Exercise prompt
Every line of the entries with the word "Icons" in it should be shown.

Task inputs
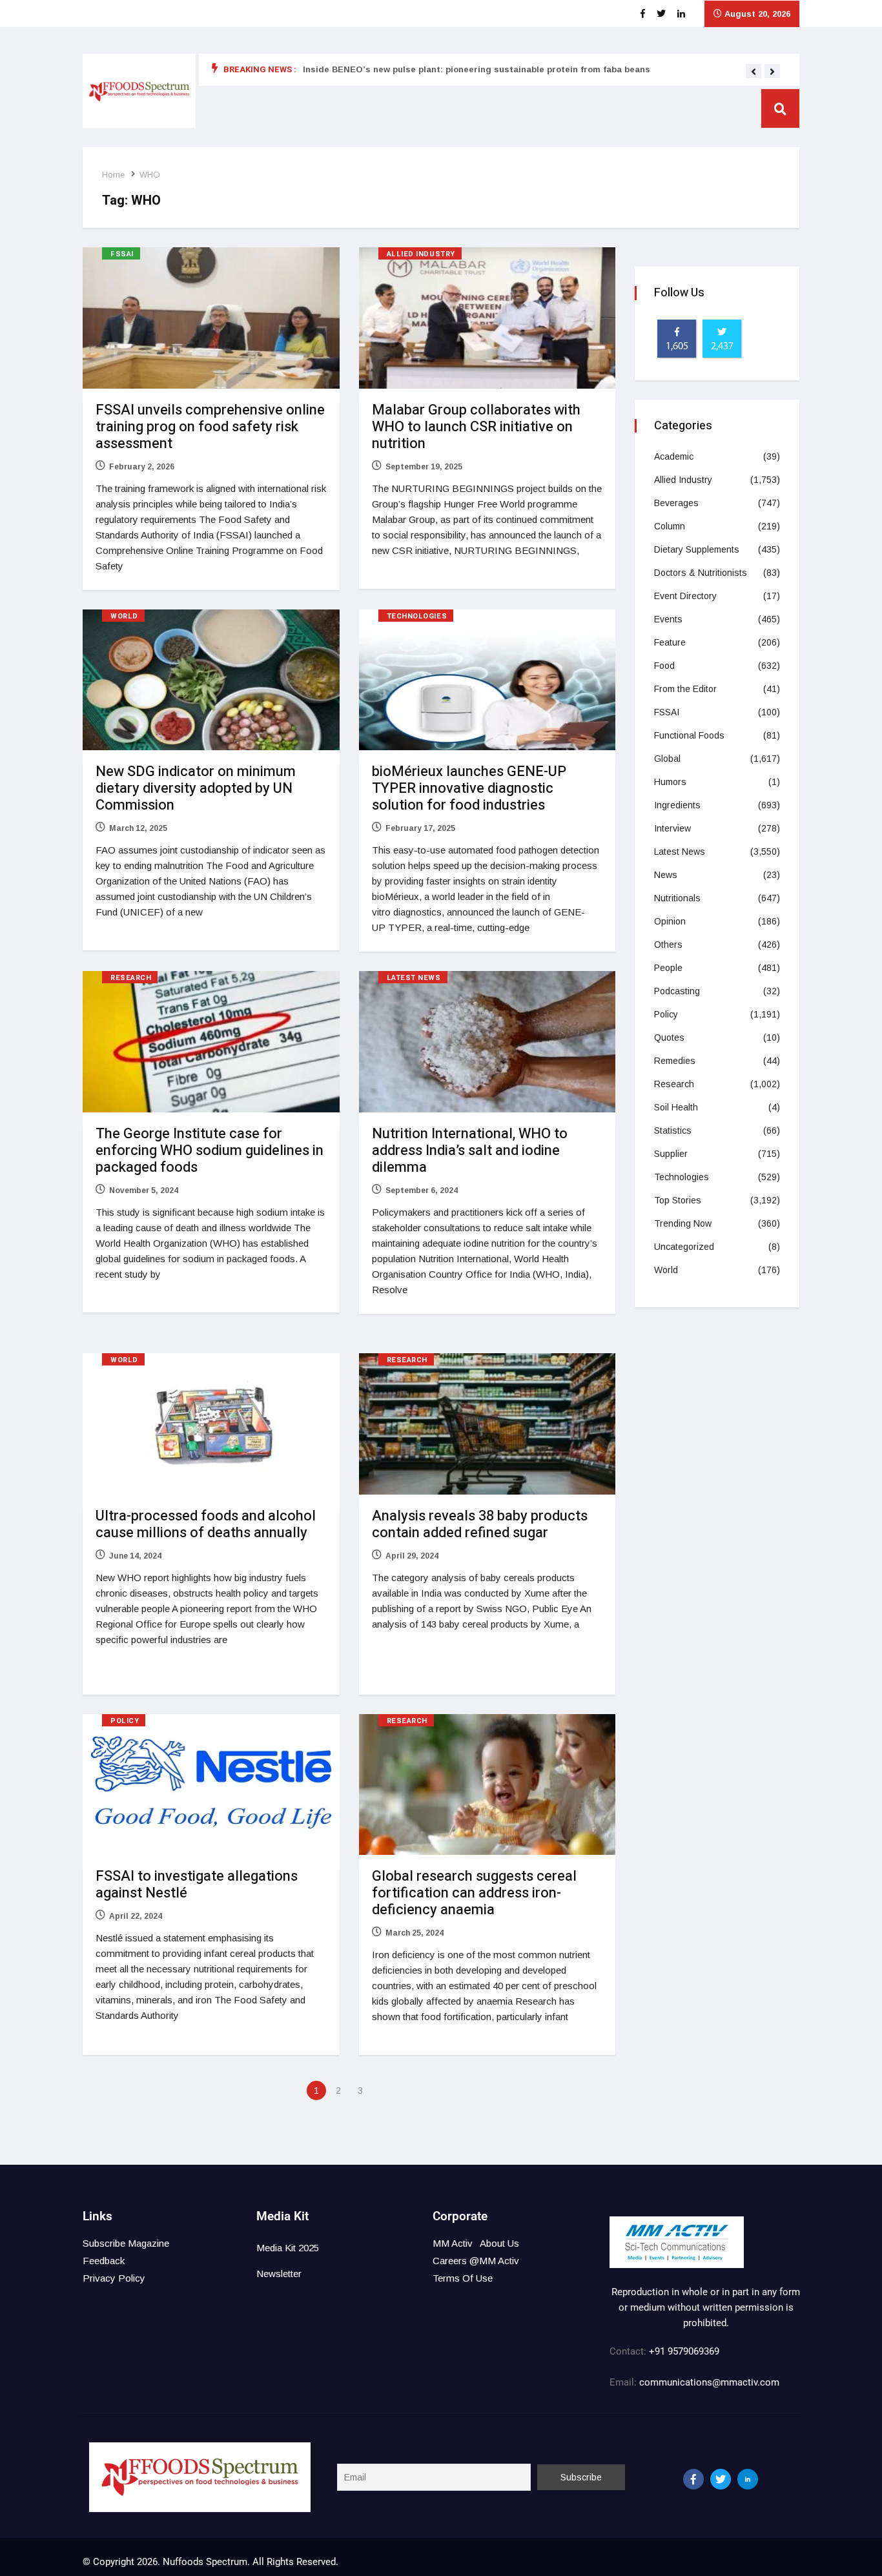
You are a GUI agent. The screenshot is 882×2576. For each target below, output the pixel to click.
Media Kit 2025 (287, 2247)
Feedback (104, 2260)
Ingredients (677, 805)
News (665, 875)
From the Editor (685, 689)
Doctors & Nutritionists (700, 572)
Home (113, 174)
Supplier (671, 1154)
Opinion (670, 921)
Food (664, 665)
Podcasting (677, 991)
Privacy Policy (114, 2278)
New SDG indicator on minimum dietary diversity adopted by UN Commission (196, 788)
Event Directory (685, 596)
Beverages (676, 503)
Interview (672, 828)
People (668, 968)
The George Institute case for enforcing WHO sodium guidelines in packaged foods (209, 1150)
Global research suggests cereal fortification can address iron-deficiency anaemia (474, 1893)
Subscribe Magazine (126, 2243)
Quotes (669, 1037)
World (124, 616)
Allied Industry (421, 254)
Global (667, 758)
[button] (753, 71)
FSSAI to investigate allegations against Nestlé (197, 1884)
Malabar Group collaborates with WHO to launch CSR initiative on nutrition (476, 427)
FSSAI (122, 254)
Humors (670, 782)
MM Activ (453, 2243)
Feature (670, 642)
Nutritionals (677, 898)
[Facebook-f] (693, 2479)
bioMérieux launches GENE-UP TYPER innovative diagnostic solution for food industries (469, 788)
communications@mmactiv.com (708, 2382)
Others (668, 944)
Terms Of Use (463, 2278)
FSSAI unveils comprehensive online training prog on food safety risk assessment (210, 427)
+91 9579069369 (684, 2351)
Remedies (674, 1061)
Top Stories (677, 1200)
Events (668, 619)
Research (130, 977)
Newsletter (279, 2273)
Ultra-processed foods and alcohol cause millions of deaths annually (206, 1524)
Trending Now (683, 1223)
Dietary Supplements (696, 549)
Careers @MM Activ (476, 2260)
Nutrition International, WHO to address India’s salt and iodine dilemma (470, 1150)
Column (669, 526)
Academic (673, 456)
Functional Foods (689, 735)
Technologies (417, 616)
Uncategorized (684, 1247)
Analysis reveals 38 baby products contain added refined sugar (480, 1524)
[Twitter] (720, 2479)
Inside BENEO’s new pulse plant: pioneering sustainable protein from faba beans (476, 69)
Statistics (673, 1130)
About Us (499, 2243)
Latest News (414, 977)
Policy (124, 1720)
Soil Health (676, 1107)
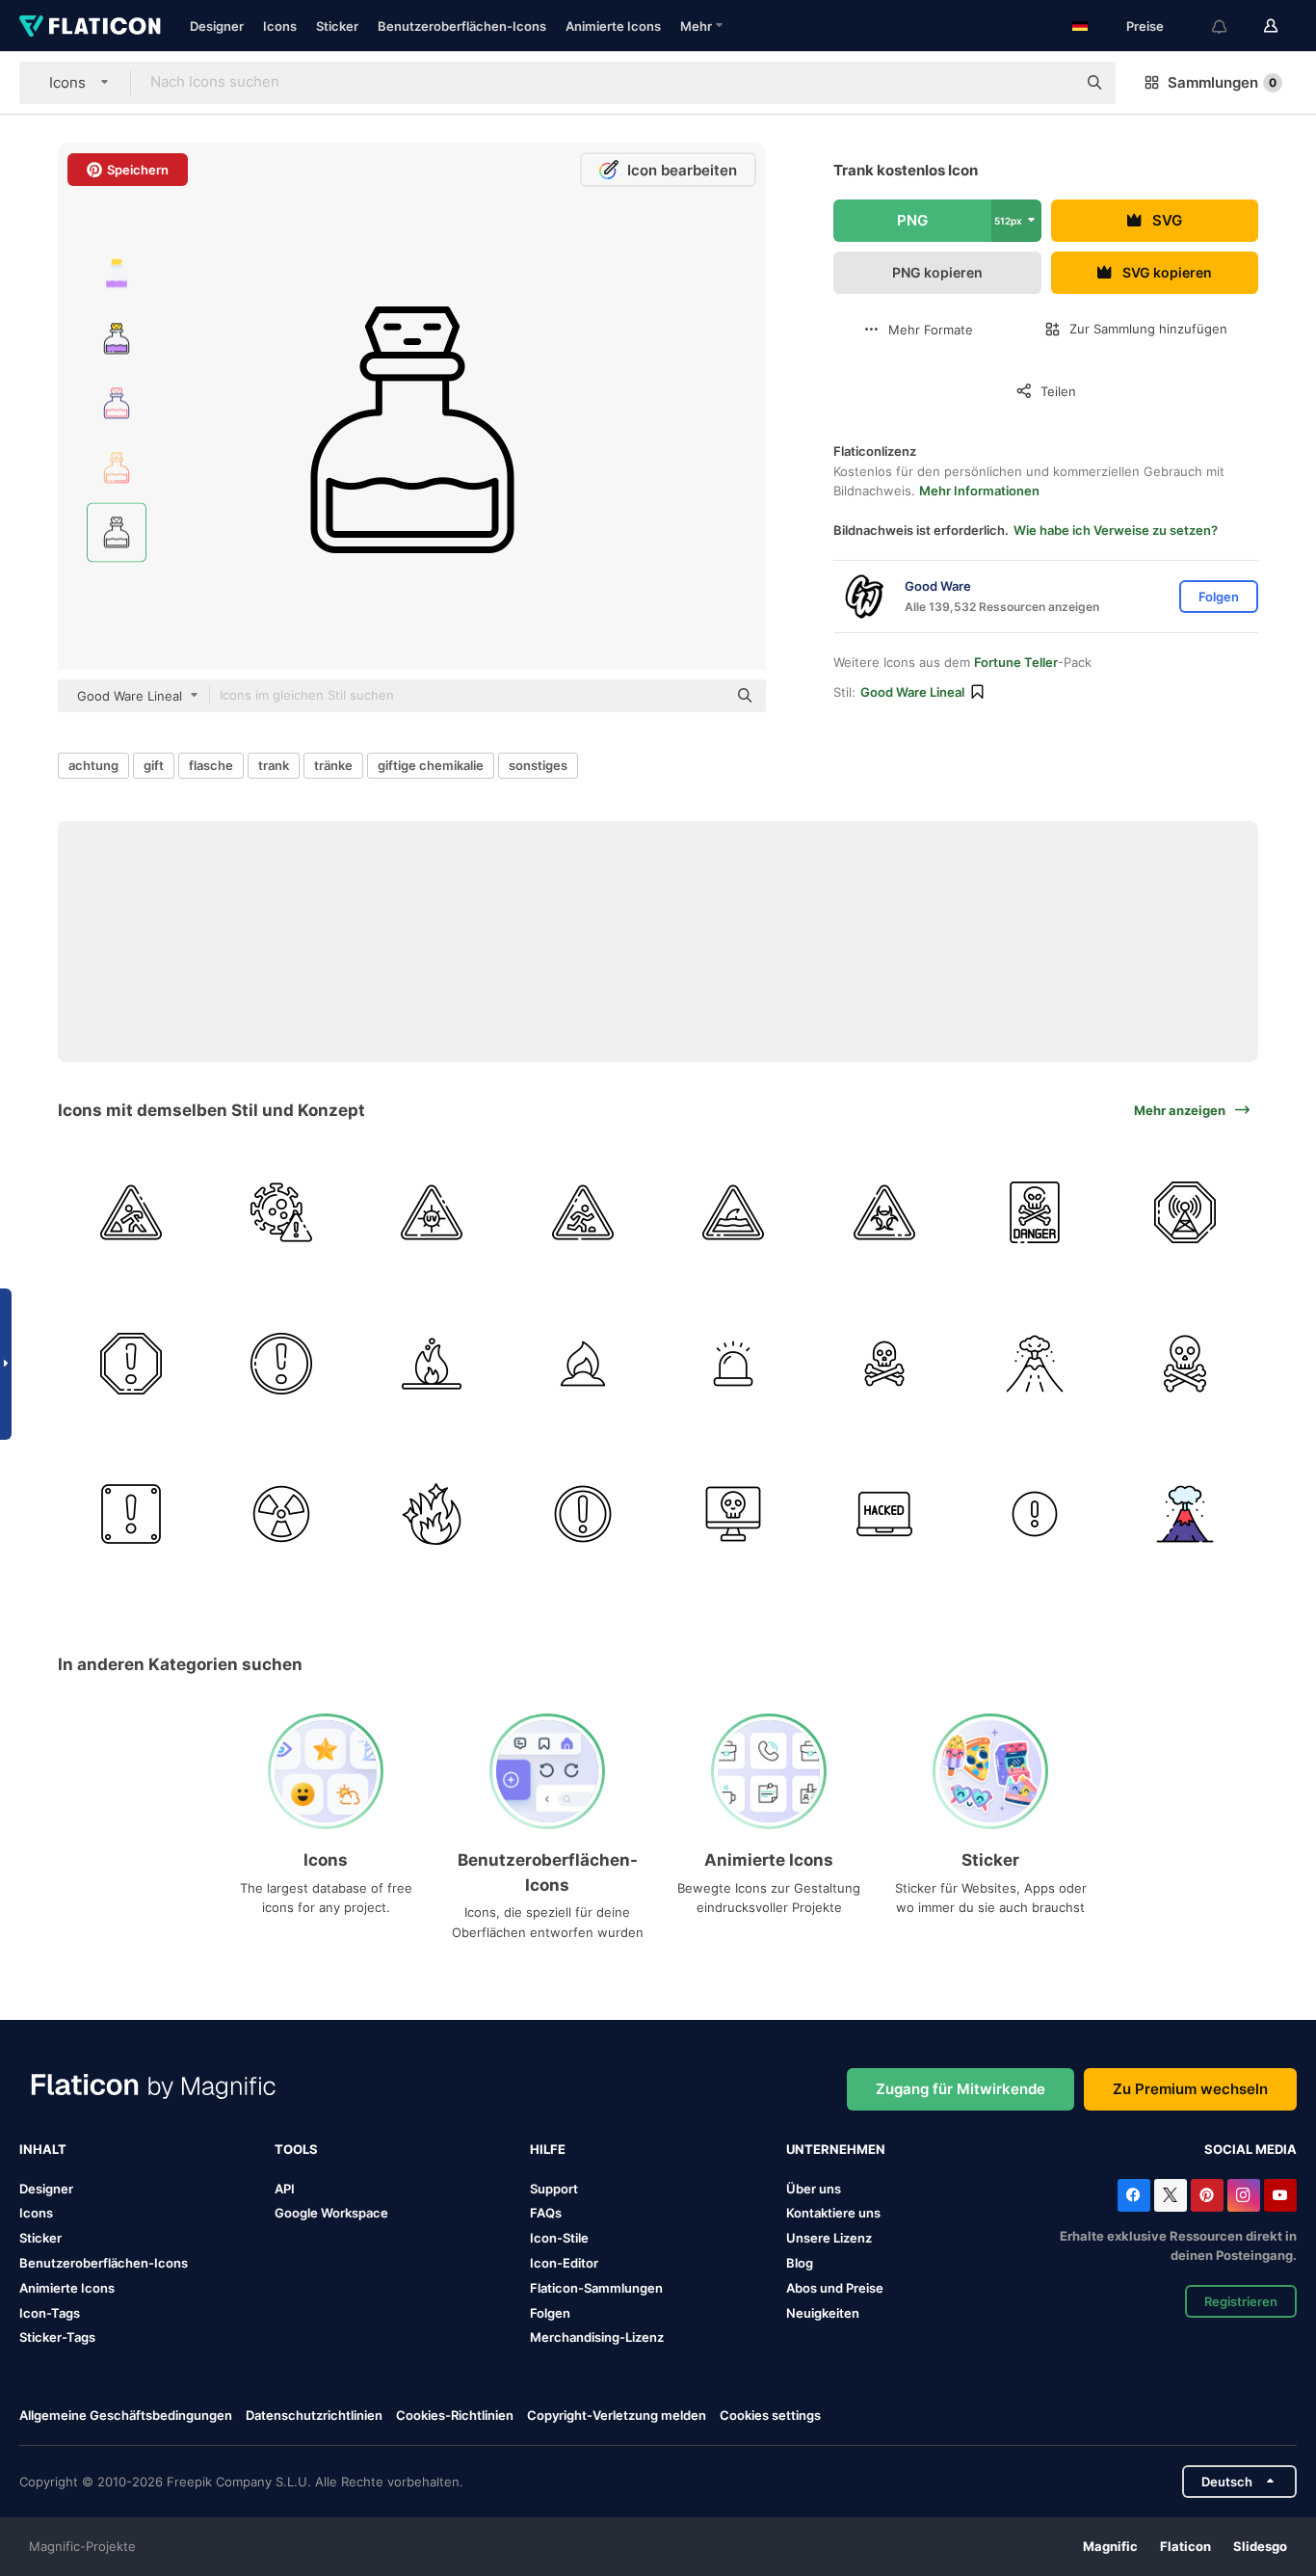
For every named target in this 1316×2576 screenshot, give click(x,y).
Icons (280, 26)
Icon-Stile (559, 2237)
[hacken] (884, 1514)
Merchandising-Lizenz (597, 2337)
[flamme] (432, 1363)
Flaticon (1185, 2546)
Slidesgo (1260, 2546)
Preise (1145, 26)
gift (154, 765)
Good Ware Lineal (912, 692)
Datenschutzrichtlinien (314, 2415)
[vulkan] (1034, 1363)
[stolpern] (582, 1213)
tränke (333, 765)
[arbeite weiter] (130, 1213)
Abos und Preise (834, 2288)
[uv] (432, 1213)
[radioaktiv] (281, 1514)
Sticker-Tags (57, 2337)
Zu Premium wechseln (1190, 2089)
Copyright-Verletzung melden (616, 2415)
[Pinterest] (1207, 2195)
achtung (93, 765)
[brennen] (582, 1363)
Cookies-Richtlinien (454, 2415)
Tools (296, 2149)
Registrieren (1240, 2301)
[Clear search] (1052, 83)
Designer (217, 26)
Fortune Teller (1016, 662)
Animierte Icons (613, 26)
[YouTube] (1280, 2195)
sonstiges (538, 765)
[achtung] (1034, 1213)
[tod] (884, 1363)
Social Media (1250, 2149)
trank (273, 765)
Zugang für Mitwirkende (960, 2089)
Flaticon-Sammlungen (596, 2288)
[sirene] (733, 1363)
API (285, 2188)
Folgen (550, 2313)
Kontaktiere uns (833, 2212)
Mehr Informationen (979, 490)
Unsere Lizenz (829, 2237)
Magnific (1110, 2546)
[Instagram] (1243, 2195)
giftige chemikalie (431, 765)
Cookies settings (770, 2415)
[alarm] (281, 1363)
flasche (211, 765)
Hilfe (548, 2149)
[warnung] (582, 1514)
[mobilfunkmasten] (1185, 1213)
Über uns (813, 2188)
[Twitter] (1170, 2195)
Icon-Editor (564, 2263)
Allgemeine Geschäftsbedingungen (125, 2415)
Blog (799, 2263)
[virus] (281, 1213)
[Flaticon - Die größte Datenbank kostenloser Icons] (90, 26)
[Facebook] (1134, 2195)
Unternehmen (835, 2149)
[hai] (733, 1213)
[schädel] (1185, 1363)
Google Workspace (331, 2212)
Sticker (337, 26)
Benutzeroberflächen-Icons (462, 26)
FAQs (546, 2212)
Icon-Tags (49, 2313)
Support (554, 2188)
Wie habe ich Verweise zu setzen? (1115, 530)
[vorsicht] (130, 1363)
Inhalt (42, 2149)
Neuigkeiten (822, 2313)
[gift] (884, 1213)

Your response
Icons (280, 26)
Animierte Icons (613, 26)
[Flaticon - Die größte Datenbank kostenloser Icons] (90, 26)
Benutzeroberflächen-Icons (462, 26)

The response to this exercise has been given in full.